I wanted to go back upstairs, but Bill was mad and said he was leaving the theater. They didn’t give us our twenty cents back, either.
I did inventory tonight. We have eight gloves that belong to the team, nine bats, four bases, and the catcher’s gear. Everything else belongs to the players. I think I’m going to buy my own glove.
May 14
I read in a magazine that Jackie Robinson had been a football star in college. He went to UCLA, in California.
Piper asked me what the score had been for our first game of the season, and I looked it up in my journal and told him. That pleased him, and then everyone started telling me things to write down. Pepper and Ed Steele got into an argument over who was fastest: Cool Papa Bell or Sam Jethroe. Ed said he saw Sam Jethroe get a double on a bunt.
Pepper said that he had seen Cool Papa Bell walk into a hotel room, switch off the light, and get into bed before the room got dark. But then Artie Wilson said that one time Jesse Owens, who everybody said was the fastest man in the world, was on a field with Cool Papa Bell. He said that Cool Papa Bell had challenged Jesse to a race, and Jesse just smiled and said he had heard about Cool Papa. That settled it for most of us. Cool Papa Bell had to be the fastest if Jesse Owens did not want to run against him!

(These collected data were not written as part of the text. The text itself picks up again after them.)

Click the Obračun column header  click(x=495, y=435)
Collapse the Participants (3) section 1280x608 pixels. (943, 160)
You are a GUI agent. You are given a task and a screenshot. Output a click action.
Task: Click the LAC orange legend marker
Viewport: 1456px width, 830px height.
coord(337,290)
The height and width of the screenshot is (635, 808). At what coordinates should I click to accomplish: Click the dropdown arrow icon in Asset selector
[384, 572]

It took ten hours to reach Indianapolis yesterday. We got here at one o’clock in the morning. The hotel we stayed in was pretty beat-up looking, and we only got three rooms for the whole team. Pepper, Bill Powell, and Joe Bankhead slept on the bus.
May 15
The team we played today, the Indianapolis Clowns, came out and started fooling around, doing tricks with the ball and making people laugh. Piper said he didn’t like that at all because it made it seem that Negro baseball teams weren’t serious.
On one hand, everyone knows the major leagues are taking people like Jackie Robinson and Larry Doby because they aren’t loud talking or clowning around. On the other hand, a team like the Clowns fools around before the ball game and sometimes even during the game if they can get away with it. The way I figure, they’ll be the last ones to get into white folks ball.

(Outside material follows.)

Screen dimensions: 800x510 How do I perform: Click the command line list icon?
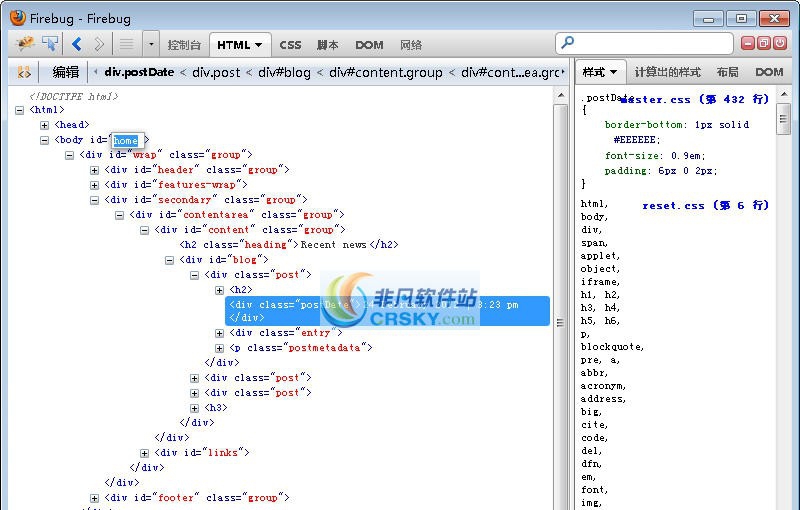point(127,44)
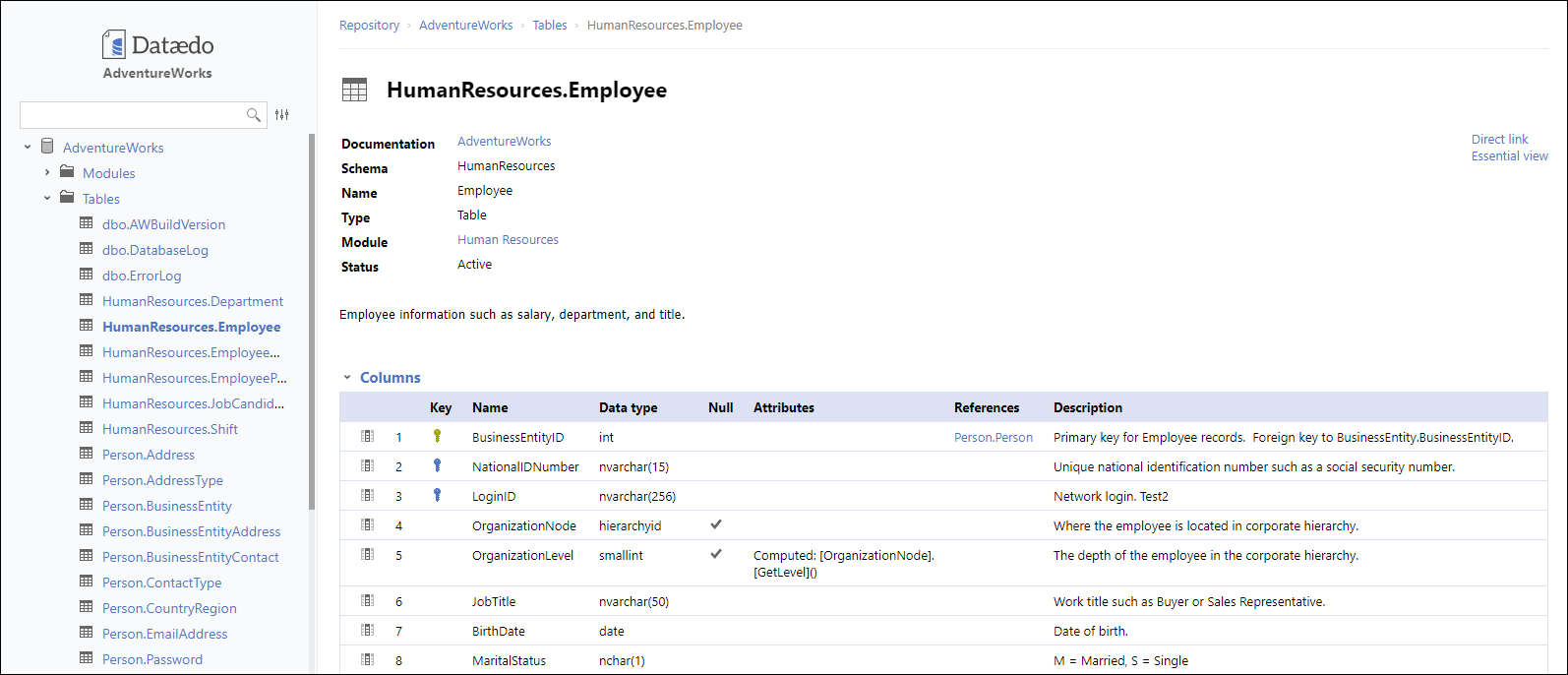Focus the sidebar search input field

(133, 115)
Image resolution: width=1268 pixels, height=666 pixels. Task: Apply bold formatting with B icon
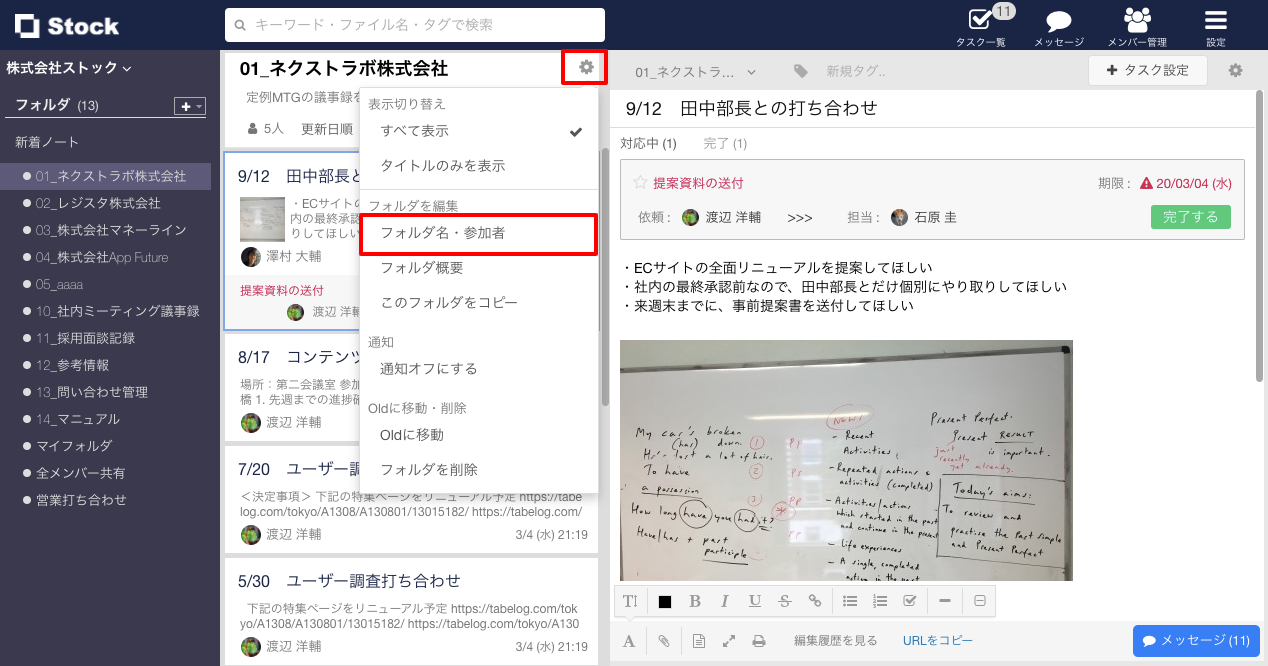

Piper said when people see teams like the Clowns doing tricks with the ball or just being comical, they forget that they can play ball, too. I agree with Piper, but I really like to see the Clowns fooling around. They had this big guy on first base, Goose Tatum, and he was really funny. He could make the ball roll down his arm and then flex his muscle and make it pop up. When the game started he could hit, too. But we beat the Clowns, and I think everybody played harder against them because of what Piper had said. Sometimes Piper seems a little too tight, but when he says something, everybody listens to him. Everyone on our team was dead serious, and in the last inning, with us up by two runs, Pepper said something to their catcher, Sam Hairston. They got into pushing each other around, but there wasn’t really a fight.
May 18
The Clowns came out today ready to play. They got a three-run lead and held it to the seventh inning. All their fans were screaming and carrying on. In the top of the eighth, Piper said he wanted to see what we were made of, and I knew he wanted to win bad.

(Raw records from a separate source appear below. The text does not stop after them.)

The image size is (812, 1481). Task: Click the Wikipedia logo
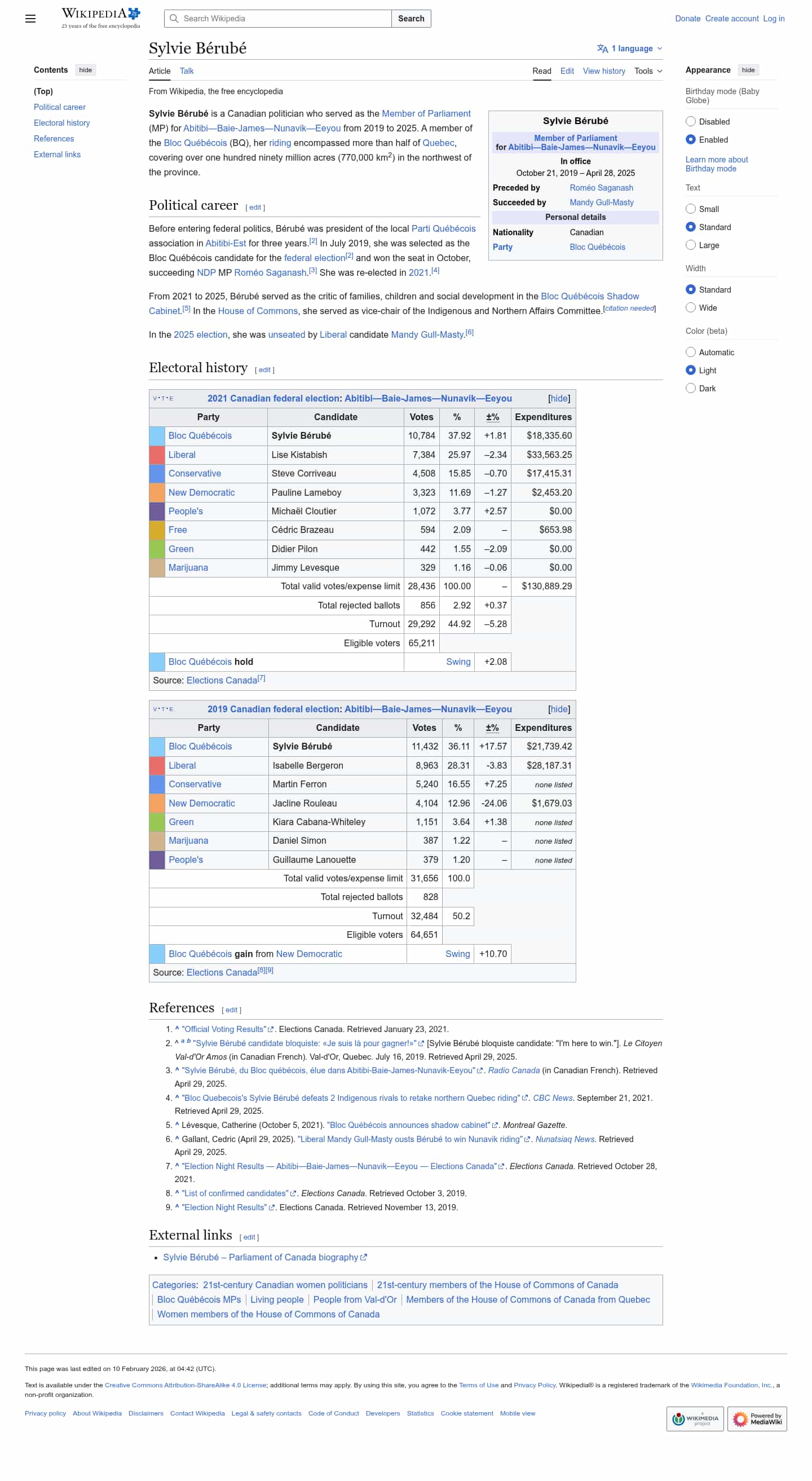[101, 18]
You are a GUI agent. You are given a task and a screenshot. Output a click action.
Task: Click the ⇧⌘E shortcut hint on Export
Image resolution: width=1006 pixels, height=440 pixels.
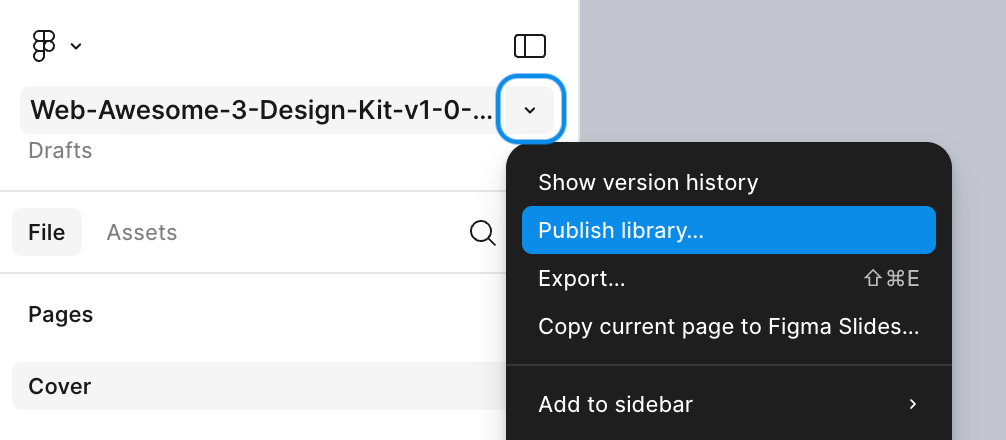point(890,279)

Johnny Britton bunted the first pitch down the third baseline and beat it out. Everybody expected Herman to swing away, but he bunted, too, and got thrown out at first. When he came back to the dugout, Piper gave him a look that would have curdled milk. Wilson got up next and slapped a ball into right field for a double. That put men on second and third, and they walked Piper, which made him mad. He was even madder when the umpire called Ed Steele out on strikes.
The first pitch to Joe Scott was down in the dirt for a ball. The next one was high, but the ump called it a strike, anyway. The next pitch was a curve, and Scott must have missed it by a foot.
You could see the ball was dirtied up. Piper called time-out and asked to see the ball. The umpire told him to shut up and get back on base, and Piper said he had a right to see the ball. By this time a bunch of Clowns were standing around the mound and by the time they produced the ball for Piper to see, it was a snow-white, brand-new ball. Piper complained to the umpire again and was told to get back on first base again. Soon as Piper got back on base, the pitcher started his pitching motion and Scott backed out of the batter’s box.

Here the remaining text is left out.